The antique touches his tongue, looking at Soviet jewelry with rubies, immediately removes them from view

The jewelry box of almost every grandmother is full of surprises. What can not be found there: from family antiquities, the value of which is difficult to estimate, to old gold crowns. But Soviet rubies At one time decorated the wardrobe of each fashionista.

Soviet rubies

Ever since I was a child, when I was left at my grandmother’s house, I loved watching her earrings with rubies. Large red stones sparkled brightly in the sun. They seemed to me something very ancient and interesting. But after many years, I learned that with these jewelry things are not so simple.



Surely everyone in the house from his grandmother left some jewelry with rubies. Everyone then had such earrings, rings and less pendants. So some of these jewelry costs thousands, and some jewelers will not even look. What's the reason?

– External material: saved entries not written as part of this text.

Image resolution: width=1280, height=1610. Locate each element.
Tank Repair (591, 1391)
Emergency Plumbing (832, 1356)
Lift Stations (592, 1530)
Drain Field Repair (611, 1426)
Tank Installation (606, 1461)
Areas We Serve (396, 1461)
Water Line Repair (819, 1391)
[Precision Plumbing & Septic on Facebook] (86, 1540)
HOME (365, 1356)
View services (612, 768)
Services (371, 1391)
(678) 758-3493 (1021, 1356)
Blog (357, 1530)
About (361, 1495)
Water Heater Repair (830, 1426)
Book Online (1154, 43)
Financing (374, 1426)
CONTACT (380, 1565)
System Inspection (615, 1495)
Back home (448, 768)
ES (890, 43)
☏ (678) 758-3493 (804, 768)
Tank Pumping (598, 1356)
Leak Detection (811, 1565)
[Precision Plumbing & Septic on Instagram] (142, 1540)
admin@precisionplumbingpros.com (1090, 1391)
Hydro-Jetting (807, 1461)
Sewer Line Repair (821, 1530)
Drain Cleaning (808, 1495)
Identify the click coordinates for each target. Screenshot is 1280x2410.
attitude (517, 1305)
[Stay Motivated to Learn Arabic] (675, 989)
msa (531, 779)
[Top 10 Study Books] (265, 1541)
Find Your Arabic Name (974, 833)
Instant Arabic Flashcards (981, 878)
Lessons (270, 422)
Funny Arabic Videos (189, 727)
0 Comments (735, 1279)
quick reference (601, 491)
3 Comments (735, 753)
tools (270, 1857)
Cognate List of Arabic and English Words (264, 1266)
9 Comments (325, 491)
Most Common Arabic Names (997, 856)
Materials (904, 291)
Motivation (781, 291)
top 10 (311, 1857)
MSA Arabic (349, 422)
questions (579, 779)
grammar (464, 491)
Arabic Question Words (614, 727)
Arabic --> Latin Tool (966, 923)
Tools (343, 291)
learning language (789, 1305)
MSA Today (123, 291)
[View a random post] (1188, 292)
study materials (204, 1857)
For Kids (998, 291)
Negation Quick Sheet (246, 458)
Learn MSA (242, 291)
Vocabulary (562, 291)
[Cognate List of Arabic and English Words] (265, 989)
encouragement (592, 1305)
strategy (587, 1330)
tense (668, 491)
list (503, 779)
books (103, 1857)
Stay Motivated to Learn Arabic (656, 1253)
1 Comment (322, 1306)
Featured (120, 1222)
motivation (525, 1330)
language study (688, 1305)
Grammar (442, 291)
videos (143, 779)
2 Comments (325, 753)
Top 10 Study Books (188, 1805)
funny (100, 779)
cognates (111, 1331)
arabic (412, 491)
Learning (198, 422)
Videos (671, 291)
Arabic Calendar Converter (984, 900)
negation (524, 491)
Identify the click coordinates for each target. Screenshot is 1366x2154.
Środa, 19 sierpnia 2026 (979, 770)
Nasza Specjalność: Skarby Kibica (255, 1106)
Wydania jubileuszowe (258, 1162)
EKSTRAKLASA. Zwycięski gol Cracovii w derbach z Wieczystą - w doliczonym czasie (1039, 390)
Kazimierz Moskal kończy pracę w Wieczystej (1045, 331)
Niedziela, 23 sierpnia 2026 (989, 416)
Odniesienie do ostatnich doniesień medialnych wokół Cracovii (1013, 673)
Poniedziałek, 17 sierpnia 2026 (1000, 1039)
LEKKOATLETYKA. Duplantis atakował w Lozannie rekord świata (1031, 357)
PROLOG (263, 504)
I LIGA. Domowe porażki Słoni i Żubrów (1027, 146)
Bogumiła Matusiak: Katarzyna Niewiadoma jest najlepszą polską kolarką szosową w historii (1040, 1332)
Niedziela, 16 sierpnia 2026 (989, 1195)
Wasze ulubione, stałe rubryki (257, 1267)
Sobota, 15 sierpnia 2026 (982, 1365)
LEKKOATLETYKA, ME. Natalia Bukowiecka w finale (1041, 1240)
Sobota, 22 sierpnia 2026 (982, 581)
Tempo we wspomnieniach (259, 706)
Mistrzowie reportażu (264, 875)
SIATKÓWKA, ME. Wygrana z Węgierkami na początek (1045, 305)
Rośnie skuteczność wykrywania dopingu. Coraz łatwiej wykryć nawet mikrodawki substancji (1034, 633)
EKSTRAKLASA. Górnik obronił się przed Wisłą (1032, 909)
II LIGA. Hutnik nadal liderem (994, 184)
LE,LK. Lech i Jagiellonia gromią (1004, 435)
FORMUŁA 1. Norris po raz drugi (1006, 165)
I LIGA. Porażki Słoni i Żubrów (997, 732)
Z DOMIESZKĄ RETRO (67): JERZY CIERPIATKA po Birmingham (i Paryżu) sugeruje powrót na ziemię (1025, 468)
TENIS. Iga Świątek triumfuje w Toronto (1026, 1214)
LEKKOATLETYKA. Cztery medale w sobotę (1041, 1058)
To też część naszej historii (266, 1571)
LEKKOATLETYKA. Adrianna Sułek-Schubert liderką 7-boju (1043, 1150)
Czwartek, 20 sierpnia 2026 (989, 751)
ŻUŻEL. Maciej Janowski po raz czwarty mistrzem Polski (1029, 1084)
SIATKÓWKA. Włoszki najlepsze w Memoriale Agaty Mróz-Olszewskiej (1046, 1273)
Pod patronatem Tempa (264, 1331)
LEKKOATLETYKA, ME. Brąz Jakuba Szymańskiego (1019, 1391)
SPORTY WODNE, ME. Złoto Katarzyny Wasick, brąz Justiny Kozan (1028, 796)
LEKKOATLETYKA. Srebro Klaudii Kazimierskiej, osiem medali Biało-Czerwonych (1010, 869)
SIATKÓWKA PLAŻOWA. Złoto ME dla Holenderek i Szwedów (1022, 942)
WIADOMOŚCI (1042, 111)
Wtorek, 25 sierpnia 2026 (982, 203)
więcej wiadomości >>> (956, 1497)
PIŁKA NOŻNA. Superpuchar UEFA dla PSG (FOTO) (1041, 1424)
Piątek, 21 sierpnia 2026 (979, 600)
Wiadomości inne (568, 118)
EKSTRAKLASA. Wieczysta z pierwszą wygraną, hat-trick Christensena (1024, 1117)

Natural red rubies are very expensive. Their price can reach 500 conventional units per carat. That’s why we learned to grow stones in laboratories more than 100 years ago. And these stones are already worth a penny. And it is from such stones that a large number of jewelry of Soviet and even tsarist times are made.



That's it. Of course, it is quite possible that your grandmother's casket contained precious stones without impurities and cracks. But, most likely, these stones are a product grown in conditions of increased sterility. The production of such jewelry was spread throughout the Soviet Union, and the price of them varies greatly depending on the factory in which they were made.



But in one thing, you can not refuse the rings and earrings of our grandmothers. They did it really well, literally for centuries. For some gaggy design often hides the desire of the then jewelers to make the most durable fasteners, and the stones to insert so that did not fall out at the most inopportune moment.

Need, of course, can force you to sell the contents of family boxes. But no appraiser can appreciate the memory and history behind these things.



Does your family have Soviet rubies? Write about it in the comments.